Agone - Septembre 2012 - Dans la riche zone pétrolière du delta du Niger, Shell ou Total opèrent en dehors de tout respect des droits humains. Après cinquante ans d’exploitation sauvage et de marées noires, l’air, les sols et les cours d’eau sont empoisonnés. Les nombreuses résistances, pacifiques ou armées, des populations locales privées de leurs terres et de leurs moyens de subsistance se heurtent à une sanglante répression menée par les compagnies pétrolières et l’armée nigériane. Le Nigeria, premier partenaire commercial de la France en Afrique subsaharienne, est un cas extrême mais exemplaire pour saisir l’ampleur du désastre engendré par l’extraction intensive des ressources naturelles dans les pays africains, et identifier ses causes, ses acteurs et ses enjeux. Pour l’écrivain nigérian Wole Soyinka « Le monde doit comprendre que le combustible qui fait fonctionner ses industries est le sang de notre peuple. ».

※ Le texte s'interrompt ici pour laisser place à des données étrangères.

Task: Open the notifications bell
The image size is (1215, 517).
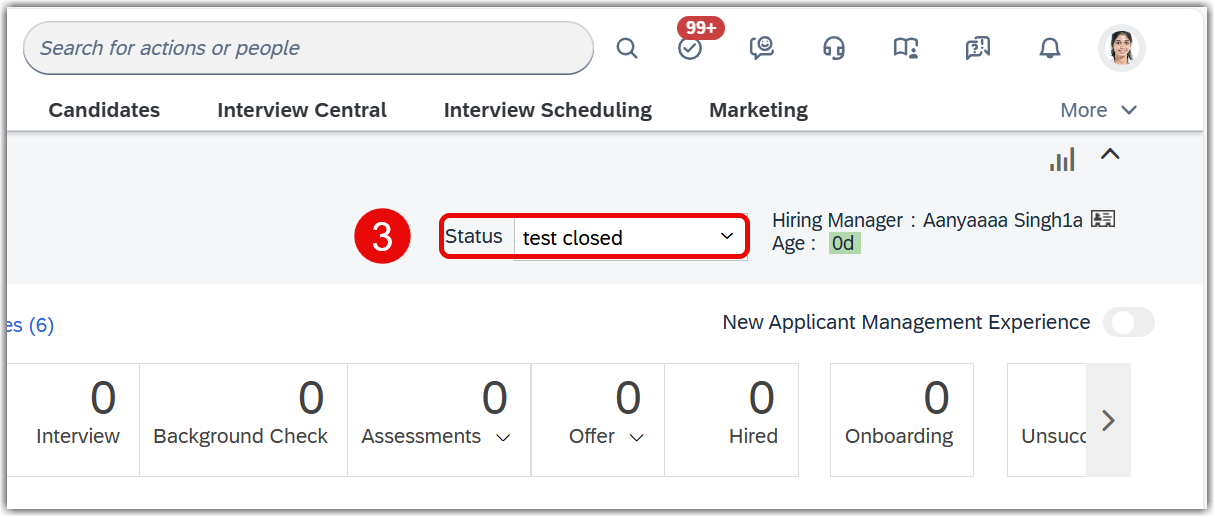Action: [x=1050, y=48]
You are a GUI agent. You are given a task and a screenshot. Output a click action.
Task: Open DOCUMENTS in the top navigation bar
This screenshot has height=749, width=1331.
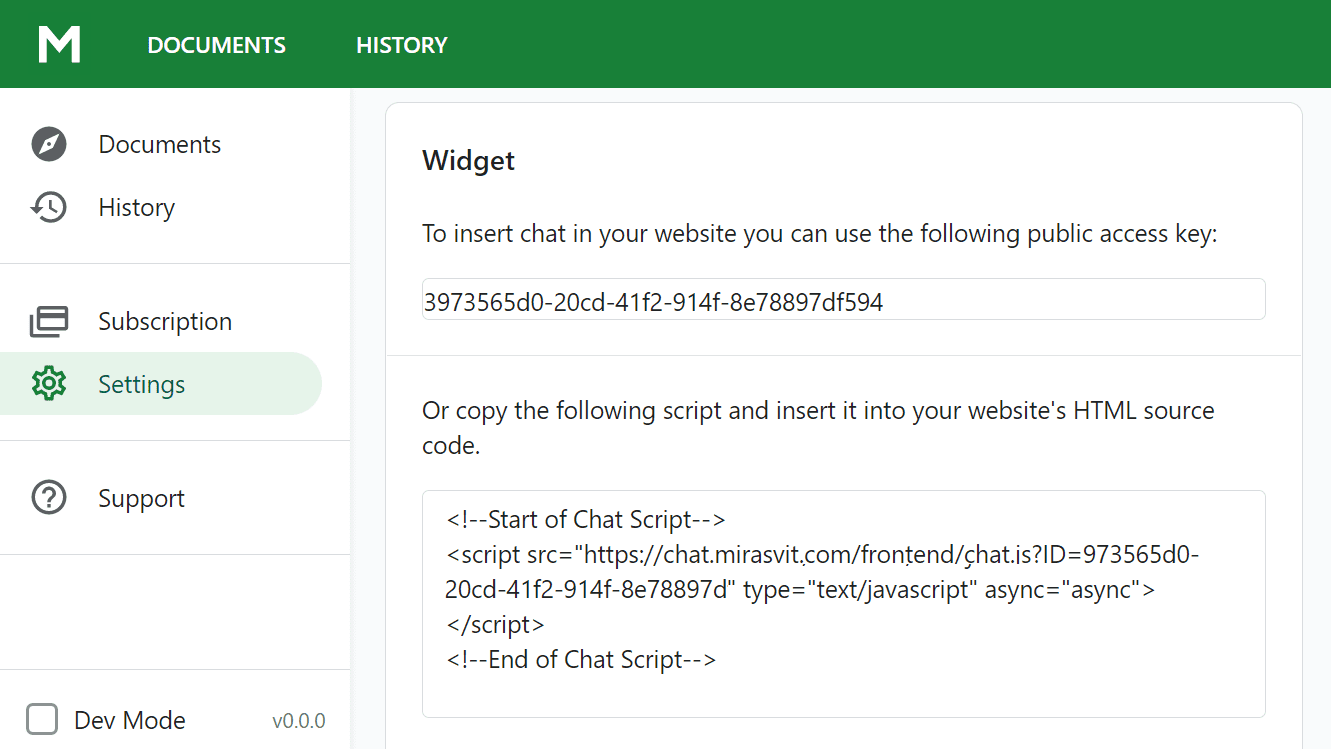click(216, 45)
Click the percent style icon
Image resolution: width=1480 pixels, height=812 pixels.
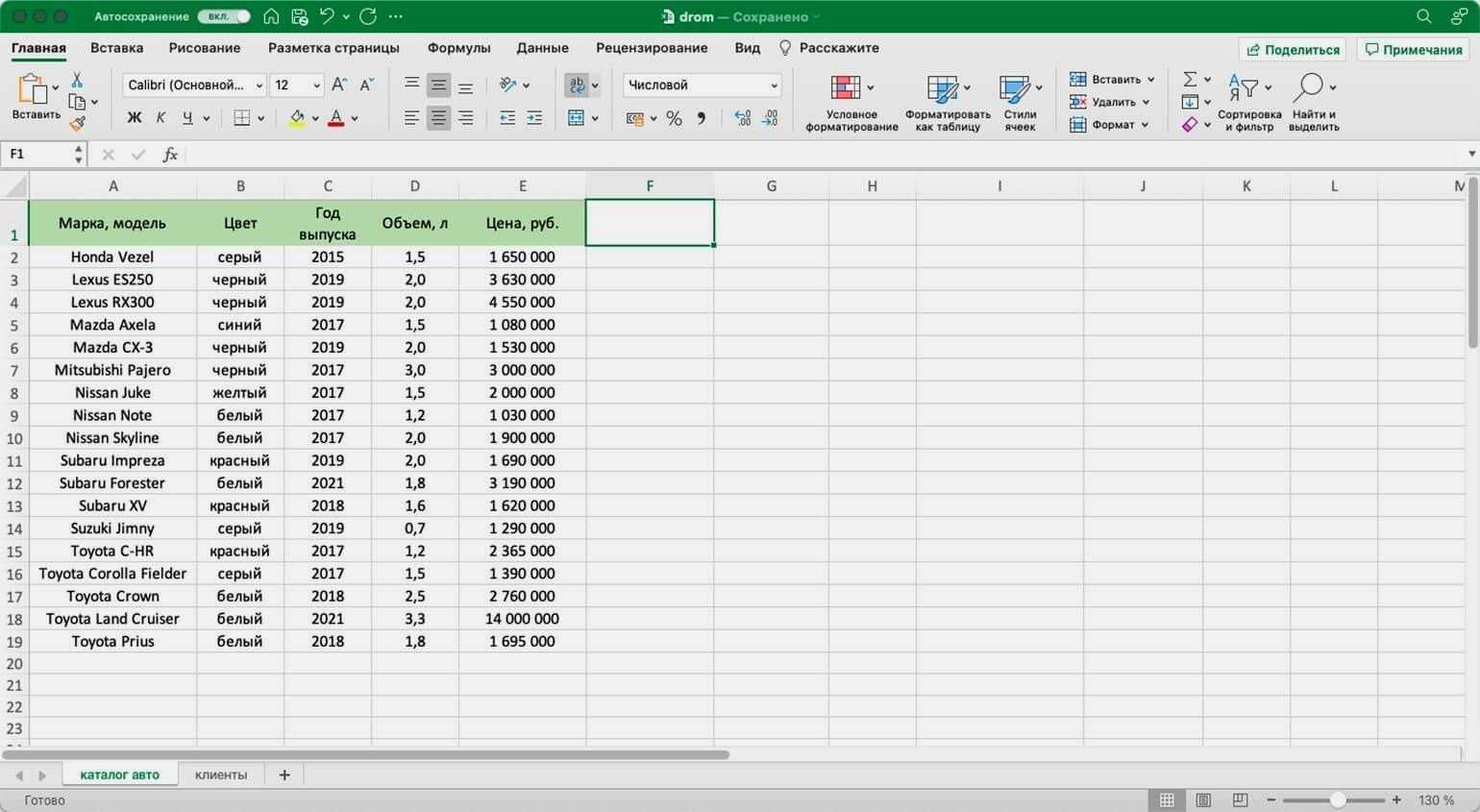point(674,118)
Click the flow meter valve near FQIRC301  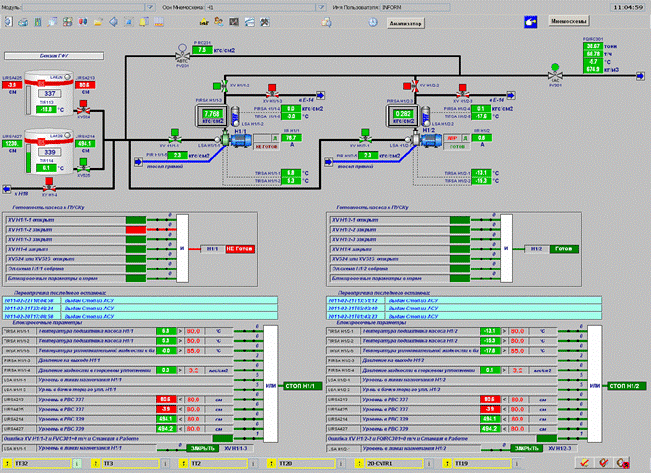point(553,72)
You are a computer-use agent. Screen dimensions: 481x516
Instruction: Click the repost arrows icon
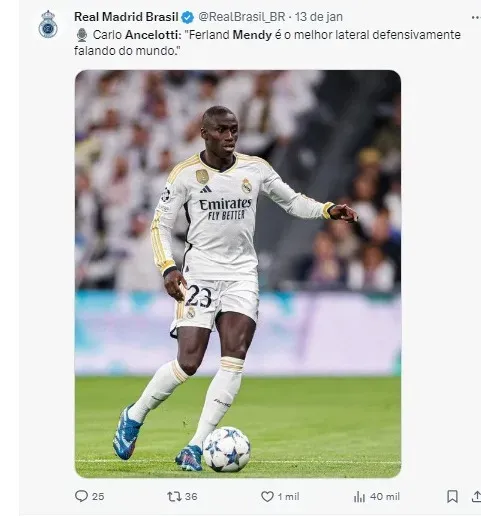[174, 497]

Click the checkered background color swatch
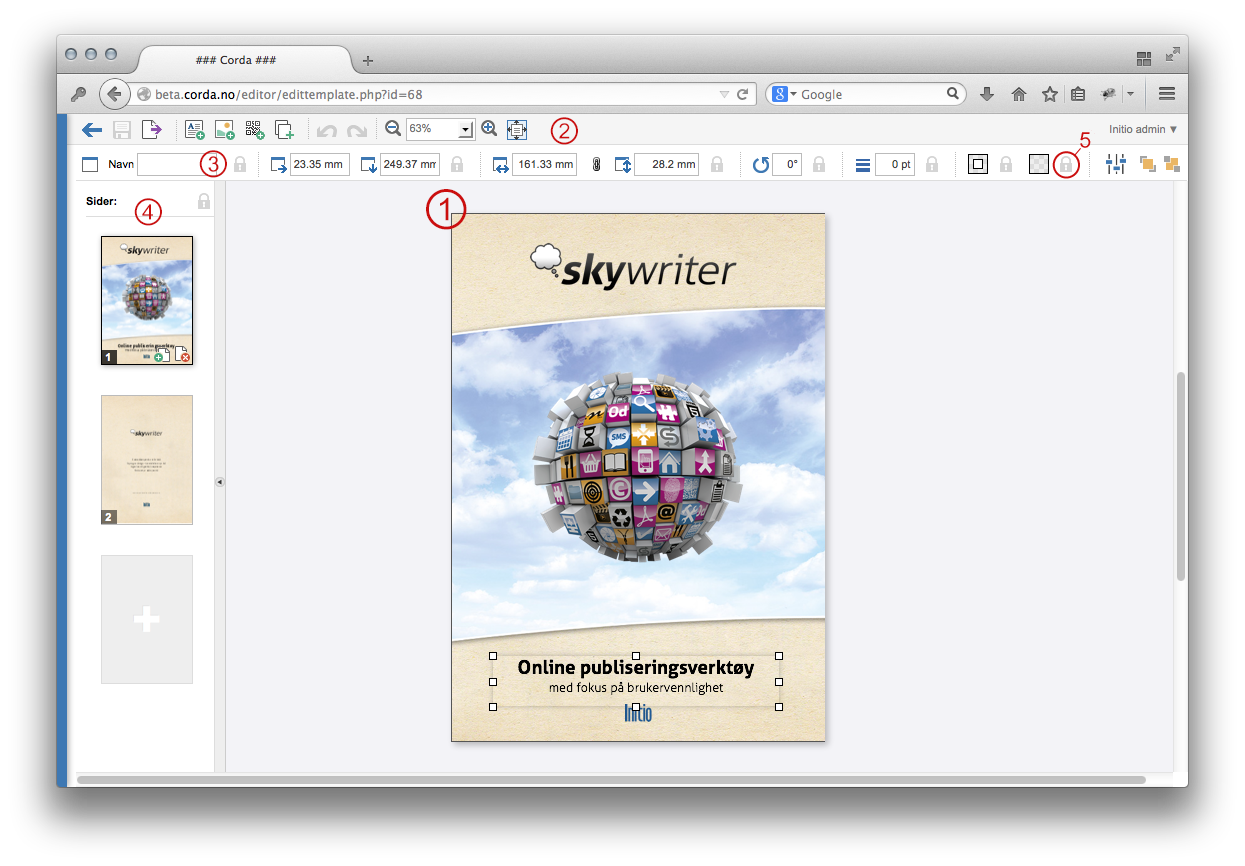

Xavier Montanyà, journaliste catalan et auteur de nombreux documentaires, est auteur chez Agone de l’ouvrage Les Derniers exilés de Pinochet (2009). Il est membre du Conseil consultatif du supplément culturel Cultura/s du journal La Vanguardia et participe au journal électronique Vilaweb et à la revue d’histoire Sapiens.


Le Nigeria, avec plus de cent soixante millions d’habitants représentant deux cent cinquante ethnies, est le pays le plus peuplé d’Afrique. Bien qu’il soit le premier pays producteur de pétrole du continent et le huitième au monde, avec une production de plus de deux millions de barils par jour depuis 1997, plus de 70 % de ses habitants vivent sous le seuil de pauvreté. Selon la Banque Mondiale, la richesse qui provient du pétrole est aux mains de 1 % de la population. Le pays est traversé par le fleuve Niger, troisième fleuve africain après le Nil et le Congo. Il forme une boucle curieuse, qui traverse des forêts, des savanes et des déserts, par Tombouctou et Gao. En arrivant à la baie de Bonny, anciennement appelée baie du Biafra, il forme le second plus grand delta du monde, et constitue l’un des écosystèmes les plus riches et les plus importants d’Afrique de l’Ouest.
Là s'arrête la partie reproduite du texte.